Looking only at the lines below that contain "screenshot", give the number of them and no other text.
Supplied data START
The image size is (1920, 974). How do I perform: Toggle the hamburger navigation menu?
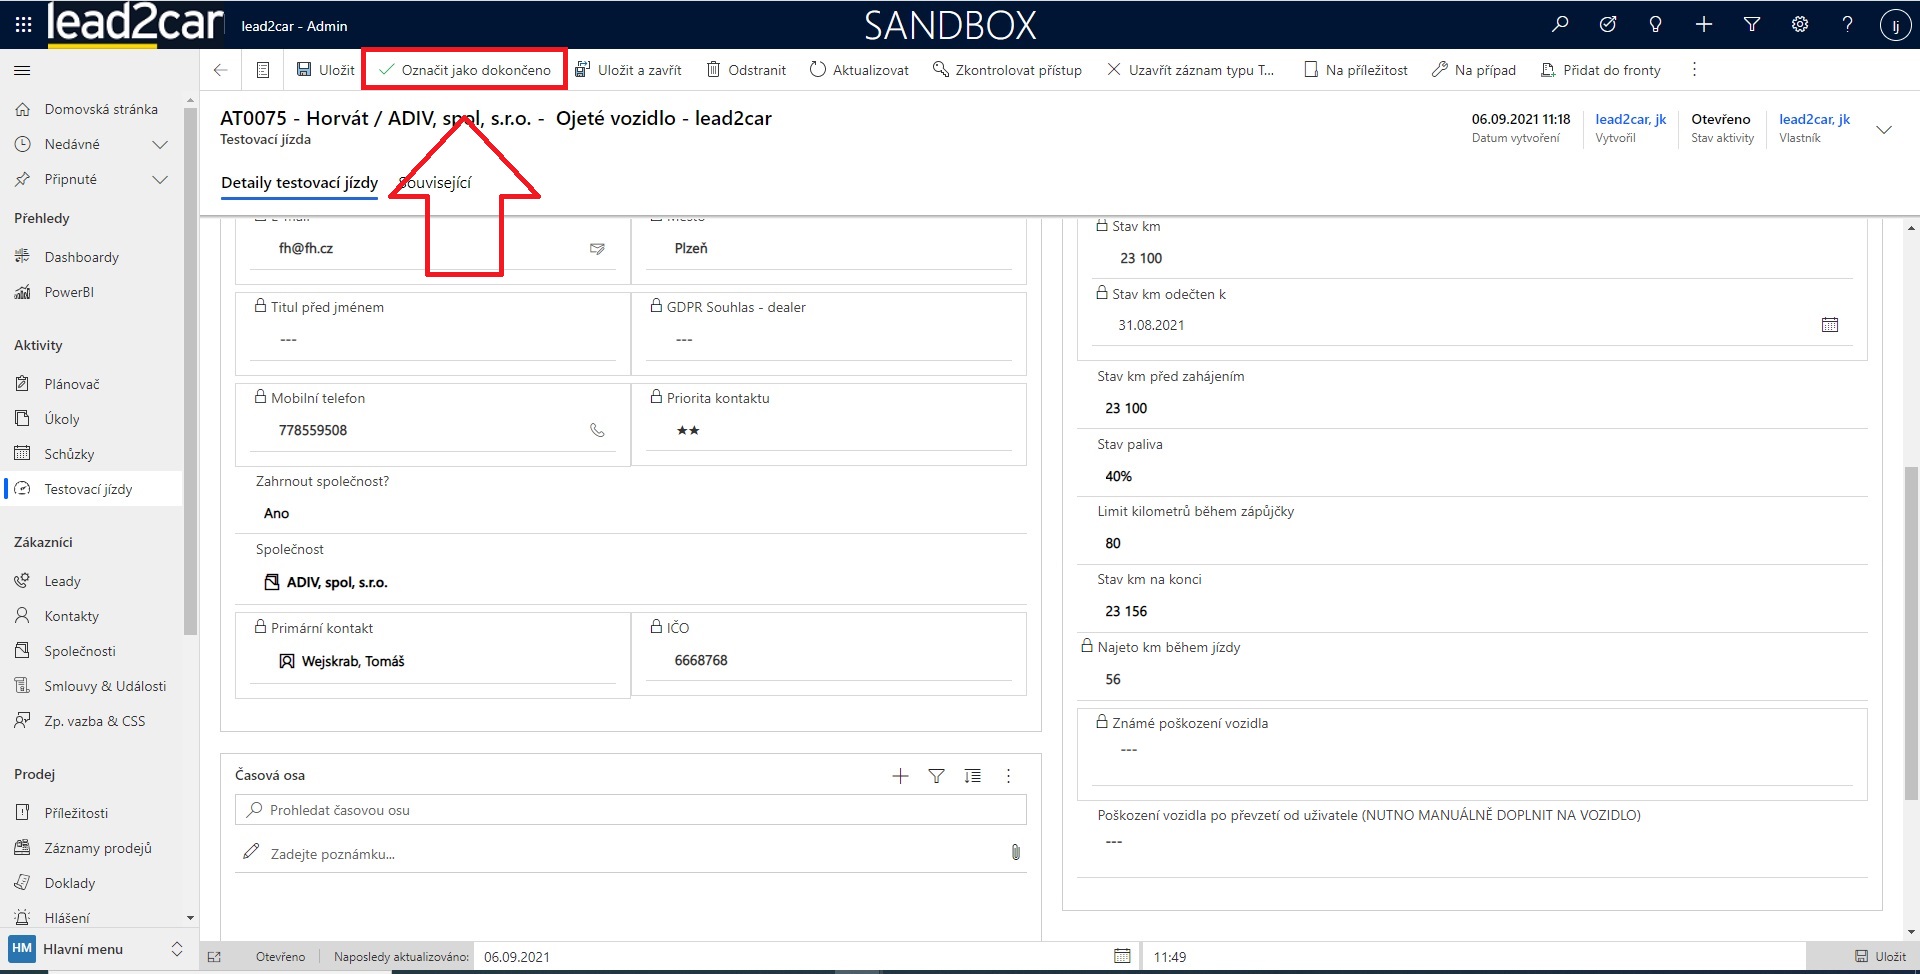pos(22,70)
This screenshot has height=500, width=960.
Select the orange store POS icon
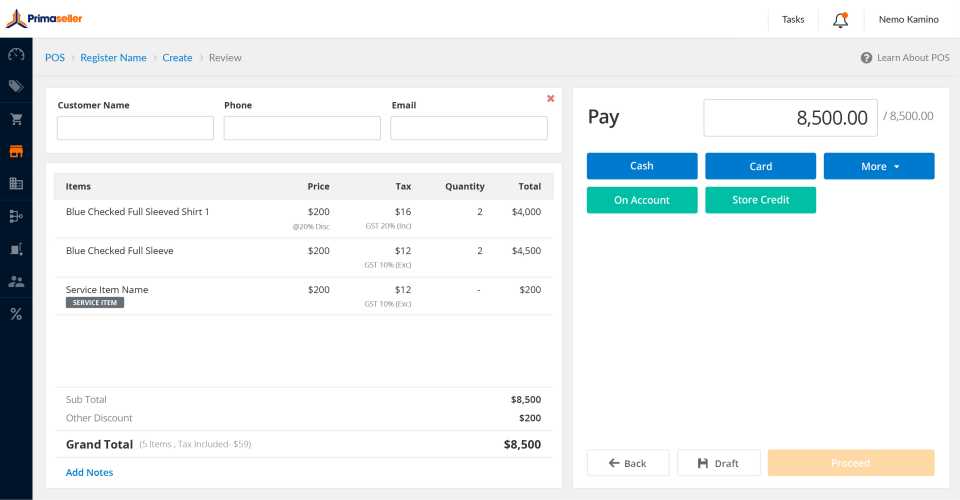coord(16,151)
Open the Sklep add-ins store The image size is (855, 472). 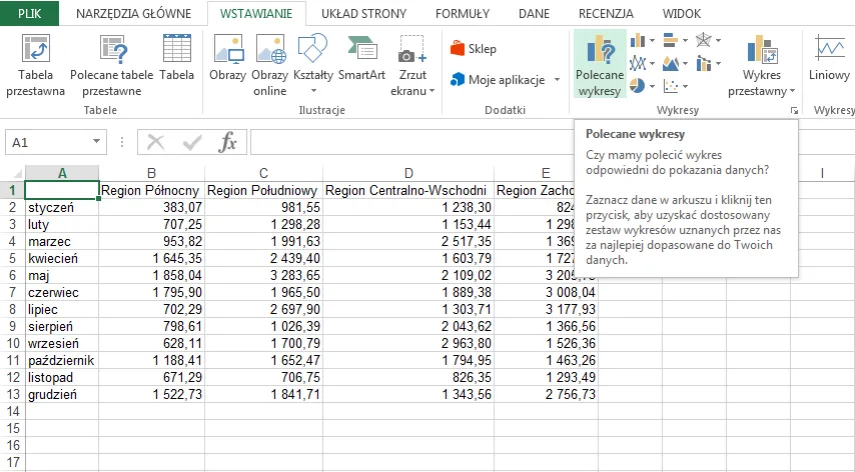click(473, 49)
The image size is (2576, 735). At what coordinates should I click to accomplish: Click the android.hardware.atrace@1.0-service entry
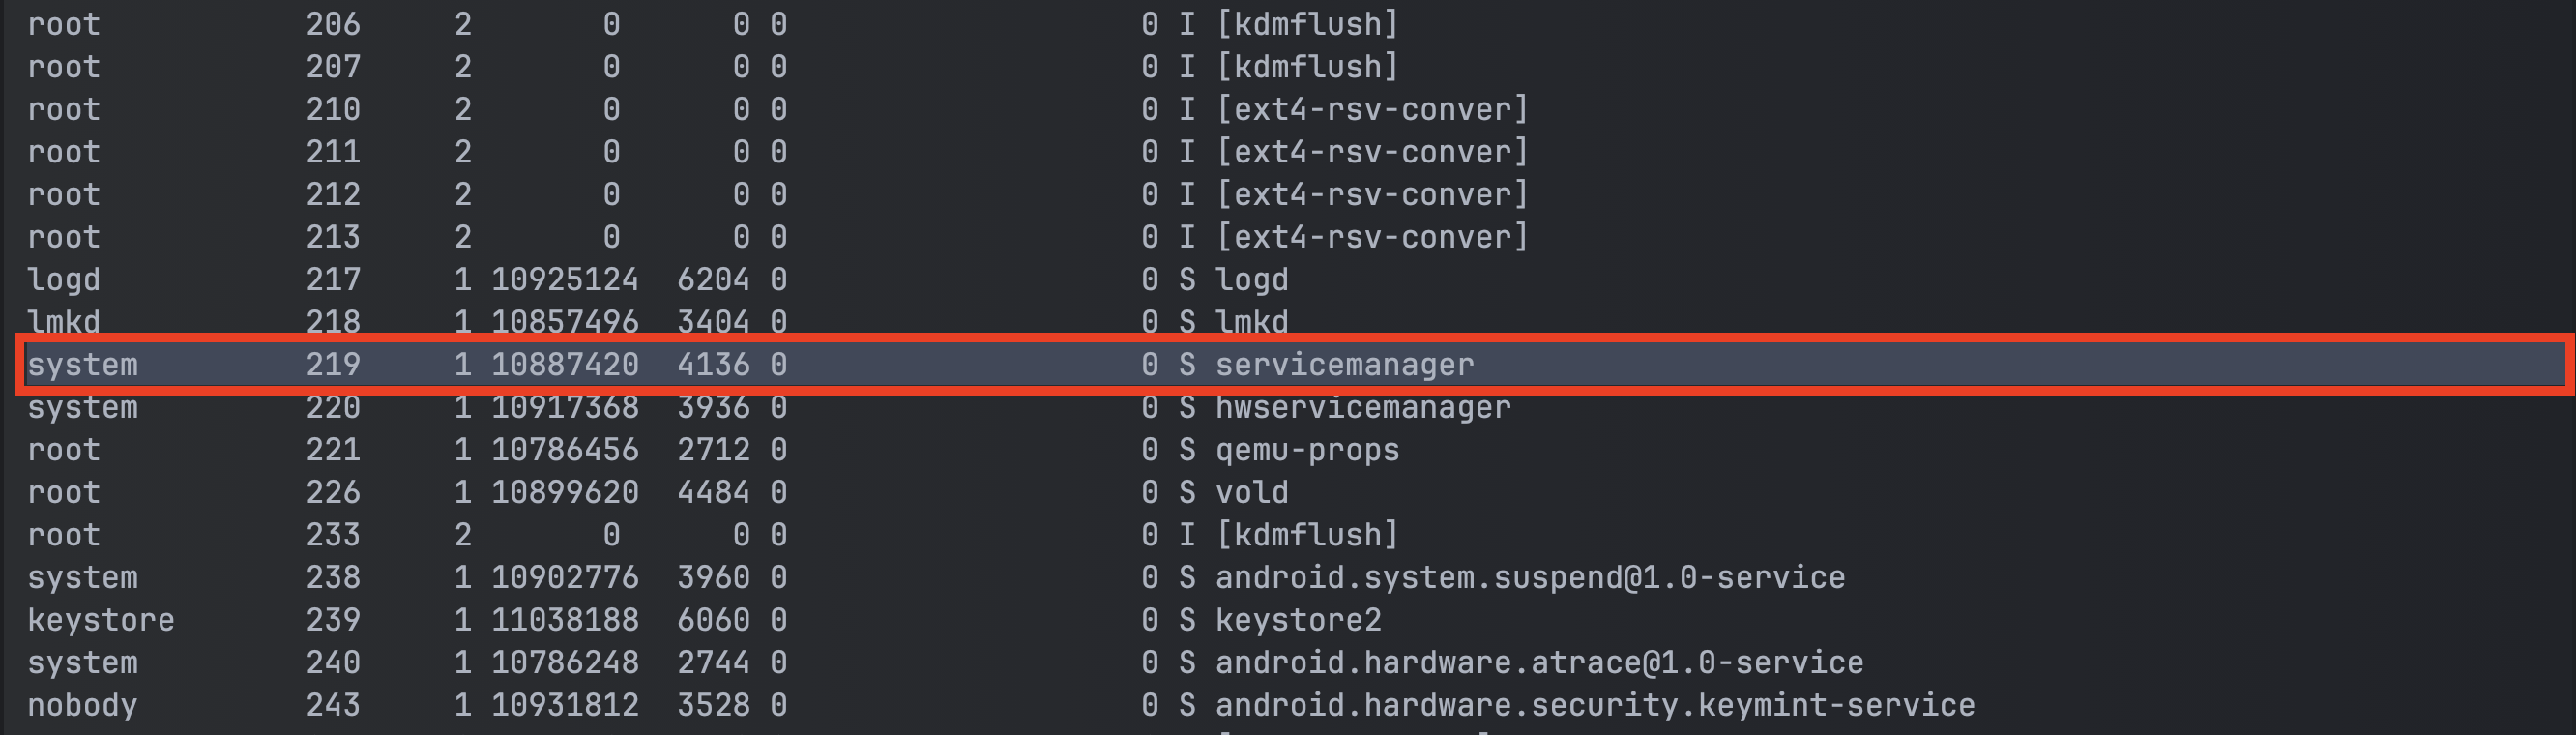(1538, 663)
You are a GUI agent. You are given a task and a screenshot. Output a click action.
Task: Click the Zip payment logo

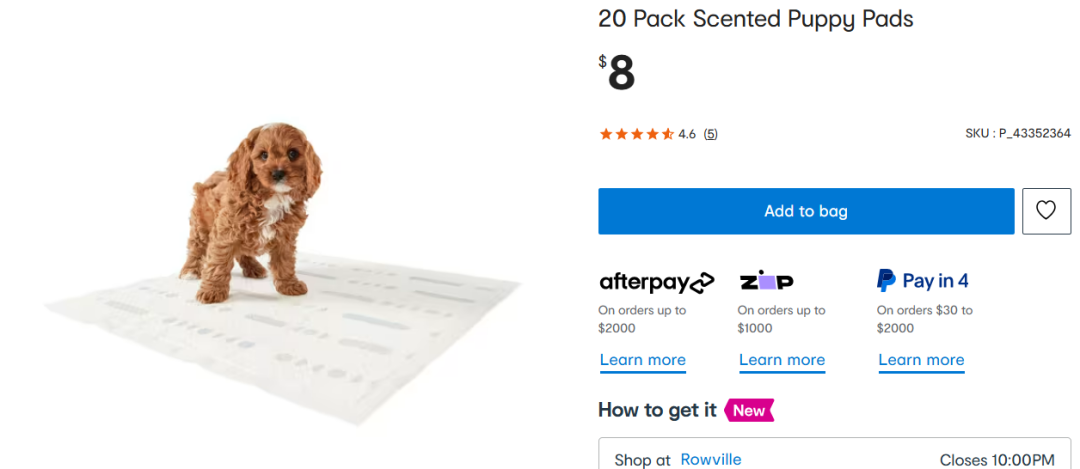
Supplied data END
● **Written response**
2